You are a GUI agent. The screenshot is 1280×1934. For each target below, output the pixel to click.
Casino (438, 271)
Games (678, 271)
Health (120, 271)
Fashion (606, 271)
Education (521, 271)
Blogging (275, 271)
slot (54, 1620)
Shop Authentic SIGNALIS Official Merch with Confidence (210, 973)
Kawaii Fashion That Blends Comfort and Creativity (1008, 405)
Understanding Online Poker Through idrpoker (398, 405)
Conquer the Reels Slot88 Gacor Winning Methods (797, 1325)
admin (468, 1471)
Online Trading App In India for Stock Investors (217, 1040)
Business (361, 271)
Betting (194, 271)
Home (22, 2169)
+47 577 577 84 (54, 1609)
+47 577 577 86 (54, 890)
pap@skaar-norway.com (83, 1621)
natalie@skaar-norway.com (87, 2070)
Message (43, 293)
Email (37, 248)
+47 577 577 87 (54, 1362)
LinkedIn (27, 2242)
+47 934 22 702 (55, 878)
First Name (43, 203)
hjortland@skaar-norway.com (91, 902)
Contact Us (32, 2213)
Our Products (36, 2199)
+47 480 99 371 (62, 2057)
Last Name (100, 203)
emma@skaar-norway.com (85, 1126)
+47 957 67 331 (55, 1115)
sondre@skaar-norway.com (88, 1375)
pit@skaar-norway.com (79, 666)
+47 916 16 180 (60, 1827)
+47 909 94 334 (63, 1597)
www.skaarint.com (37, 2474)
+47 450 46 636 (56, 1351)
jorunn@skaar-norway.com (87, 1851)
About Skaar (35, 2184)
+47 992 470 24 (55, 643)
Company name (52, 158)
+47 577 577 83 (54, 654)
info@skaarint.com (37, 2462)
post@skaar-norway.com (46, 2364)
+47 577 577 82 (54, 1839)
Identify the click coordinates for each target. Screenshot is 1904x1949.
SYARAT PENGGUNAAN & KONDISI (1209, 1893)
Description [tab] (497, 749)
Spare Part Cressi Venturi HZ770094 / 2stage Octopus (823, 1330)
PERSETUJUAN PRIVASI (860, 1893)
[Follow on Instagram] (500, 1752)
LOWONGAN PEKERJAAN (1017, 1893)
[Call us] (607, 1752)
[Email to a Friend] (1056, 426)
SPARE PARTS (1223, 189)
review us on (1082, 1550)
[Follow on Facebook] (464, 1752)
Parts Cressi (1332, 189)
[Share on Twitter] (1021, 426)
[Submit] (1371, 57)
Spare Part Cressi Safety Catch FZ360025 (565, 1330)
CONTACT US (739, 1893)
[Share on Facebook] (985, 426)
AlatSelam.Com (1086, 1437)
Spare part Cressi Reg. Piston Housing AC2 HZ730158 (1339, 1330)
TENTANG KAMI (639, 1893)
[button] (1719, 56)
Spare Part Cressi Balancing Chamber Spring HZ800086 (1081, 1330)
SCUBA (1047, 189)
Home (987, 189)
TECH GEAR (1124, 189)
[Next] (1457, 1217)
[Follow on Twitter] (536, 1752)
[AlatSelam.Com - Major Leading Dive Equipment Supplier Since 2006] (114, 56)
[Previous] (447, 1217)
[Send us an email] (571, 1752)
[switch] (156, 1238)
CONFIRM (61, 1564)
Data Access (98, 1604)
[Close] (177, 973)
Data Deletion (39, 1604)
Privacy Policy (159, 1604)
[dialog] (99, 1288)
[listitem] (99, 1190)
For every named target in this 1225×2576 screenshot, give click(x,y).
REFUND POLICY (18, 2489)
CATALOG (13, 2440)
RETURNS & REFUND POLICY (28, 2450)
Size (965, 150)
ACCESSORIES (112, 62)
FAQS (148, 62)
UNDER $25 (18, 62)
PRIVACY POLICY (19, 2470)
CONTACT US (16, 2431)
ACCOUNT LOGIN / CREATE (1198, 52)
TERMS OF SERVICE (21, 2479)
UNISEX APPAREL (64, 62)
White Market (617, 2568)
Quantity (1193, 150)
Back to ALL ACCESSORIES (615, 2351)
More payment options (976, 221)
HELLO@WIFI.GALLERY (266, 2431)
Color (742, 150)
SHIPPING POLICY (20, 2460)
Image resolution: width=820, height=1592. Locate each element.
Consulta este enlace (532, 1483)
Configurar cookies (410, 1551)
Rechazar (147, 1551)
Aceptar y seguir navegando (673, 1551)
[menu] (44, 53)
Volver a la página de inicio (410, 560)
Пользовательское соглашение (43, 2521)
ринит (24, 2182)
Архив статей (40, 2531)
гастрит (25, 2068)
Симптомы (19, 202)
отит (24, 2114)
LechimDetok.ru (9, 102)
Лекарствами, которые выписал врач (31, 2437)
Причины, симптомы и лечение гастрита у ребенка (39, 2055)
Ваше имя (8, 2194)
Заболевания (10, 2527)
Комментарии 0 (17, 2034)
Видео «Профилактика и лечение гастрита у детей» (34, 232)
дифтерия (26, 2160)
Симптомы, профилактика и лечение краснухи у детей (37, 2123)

☆ ☆ ☆ ☆ ☆ ☆ ☆

Your goal ▸ What are the lines of the data above that include the string "Fashion"? Copy them.

Exercise output ▸
Fashion (606, 271)
Kawaii Fashion That Blends Comfort and Creativity (1008, 405)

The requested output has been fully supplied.